“We used to have the other side of the tracks,” says Milagro. “Now they want that, too.”
Despite big post-college ambitions, Jaime is stuck cleaning hotel rooms with his sister. Given what his family has sacrificed for him, he’s saddled with guilt. So after a chance encounter with Jenny Kord (the Brazilian actress Bruna Marquezine), niece of the company’s imperial chief executive Victoria (Susan Sarandon), Jaime jumps at the chance of a job opportunity.
He happens to turn up at Kord headquarters just as Jenny is fleeing with Victoria’s prized discovery: a blue metallic scarab from outer space called the Khaji da that she’s using to create a privatized robotic army. It’s admittedly quite a jump from the real estate business, but, well, interest rates are sky high.
Before you know it, Jaime, tasked with hiding the beetle by Jenny, is looking down at the thing when it sinks itself onto his face and quickly seeps into his body. Gregor’s initial response to changing into a beetle was simply to turn over (“How about if I sleep a little bit longer and forget all this nonsense”), but Jaime is afforded no such chance. He’s immediately rocketed through the roof and into space.
In the broadly sketched but spirited Blue Beetle, much of what follows is as you’d expect. There’s getting used to the new outfit (and the sentient being that communicates Venom-style within Jaime). A recent past to uncover. The inevitable climactic battle between two hunks of CGI.
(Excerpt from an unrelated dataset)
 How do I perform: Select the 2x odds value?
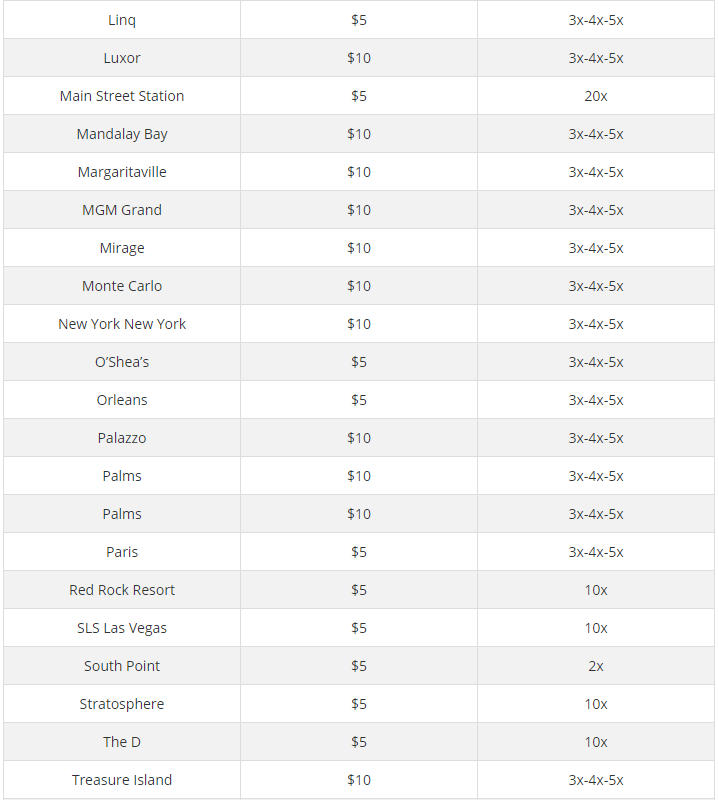(596, 666)
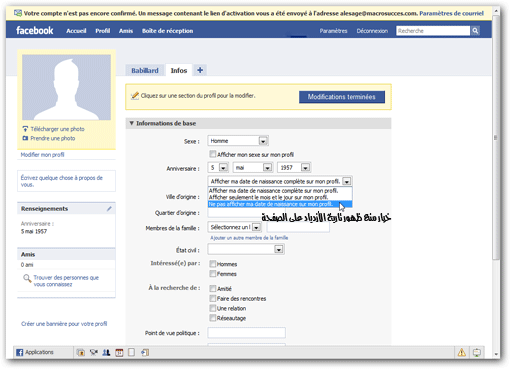
Task: Click the search magnifier icon in header
Action: (475, 31)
But Blue Beetle, the final entry in a now defunct wave of DC films, distinguishes itself in other ways. Jaime’s family is continually along for the ride, making up his supporting cast when the big fight comes. (The grandmother’s younger days as a revolutionary emerge, comically.) Superheroes are ultimately empowerment fantasies, though they’ve often got away from that. Blue Beetle manages to come closer than most in evoking the thrill of the powerless suddenly handed cosmic strength.